Purnawirawan memang telah menanggalkan jabatan dan tugas resmi. Tidak ada lagi komando yang harus ditegakkan atau keputusan strategis yang mesti diambil. Namun nilai-nilai pengabdian tidak pernah ikut purna. Disiplin, keberanian, kesabaran, dan loyalitas tetap menjadi bagian dari napas kehidupan sehari-hari. Puasa seakan menjadi metafora paling jernih dari seluruh latihan itu—menahan diri dalam sunyi, tetap tegak tanpa riuh pengakuan.
Semakin bertambah usia, semakin terasa bahwa kekuatan sejati bukan terletak pada pangkat atau tanda jasa, melainkan pada keluasan hati. Puasa mengajarkan kerendahan; ia meredam ego yang mungkin dulu mengeras oleh tanggung jawab besar. Dalam ibadah yang sunyi itu, seorang purnawirawan diajak bertanya: apakah pengalaman hidupnya telah menjadi pelita? Apakah kata-katanya membawa kesejukan? Apakah kehadirannya menenteramkan?
Di sisi lain, PEPABRI sebagai organisasi memikul amanah menjaga nilai-nilai itu tetap hidup. Ia bukan sekadar wadah silaturahmi, melainkan ruang merawat semangat kebangsaan dan persaudaraan. Di dalamnya, para purnawirawan belajar bahwa pengabdian tidak berhenti ketika masa dinas usai. Justru dalam fase kehidupan yang lebih tenang inilah keteladanan diuji—bukan melalui barisan yang tegap, tetapi melalui sikap yang arif dan kata-kata yang menyejukkan.
Ramadhan juga mengingatkan tentang kefanaan. Waktu terus berjalan; sahabat seperjuangan satu demi satu berpulang. Di titik inilah kesadaran menjadi jernih: hidup bukan tentang seberapa lama kita mengabdi dalam struktur, tetapi tentang seberapa dalam nilai itu meresap dan diwariskan. Pengabdian seorang purnawirawan akan berakhir bila tembakan salvo berbunyi, mengantar kepergian dengan kehormatan terakhir. Namun sejatinya, pengabdian tidak pernah benar-benar selesai. Ia hidup dalam jejak keteladanan, dalam nilai yang diwariskan kepada generasi berikutnya, dan dalam doa yang terus mengalir dari keluarga serta masyarakat.

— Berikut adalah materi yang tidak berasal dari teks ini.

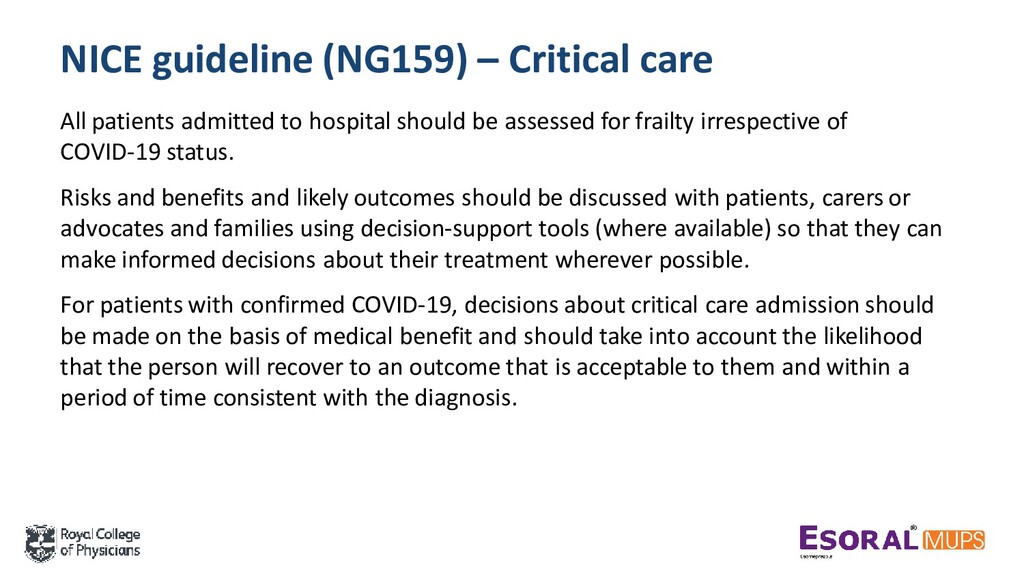Click "NG159" in the heading
Viewport: 1024px width, 576px height.
(x=396, y=59)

Tembakan salvo hanyalah penanda akhir perjalanan fisik, bukan akhir dari makna pengabdian. Selama disiplin tetap dijaga, selama persaudaraan tetap dirawat, dan selama hati tetap tunduk dalam keikhlasan, pengabdian itu akan terus menyala—melampaui usia dan melampaui waktu.
Semoga Ramadhan senantiasa menghadirkan kejernihan hati bagi setiap purnawirawan, menguatkan PEPABRI sebagai rumah nilai, dan meneguhkan bahwa pengabdian terbaik adalah yang dilakukan dengan tenang, tulus, dan tanpa akhir. Dalam harap yang sederhana, kiranya setiap langkah kita tetap bermakna hingga akhir hayat, dan setiap jejak kebaikan menjadi saksi bahwa pengabdian sejati tak pernah benar-benar usai.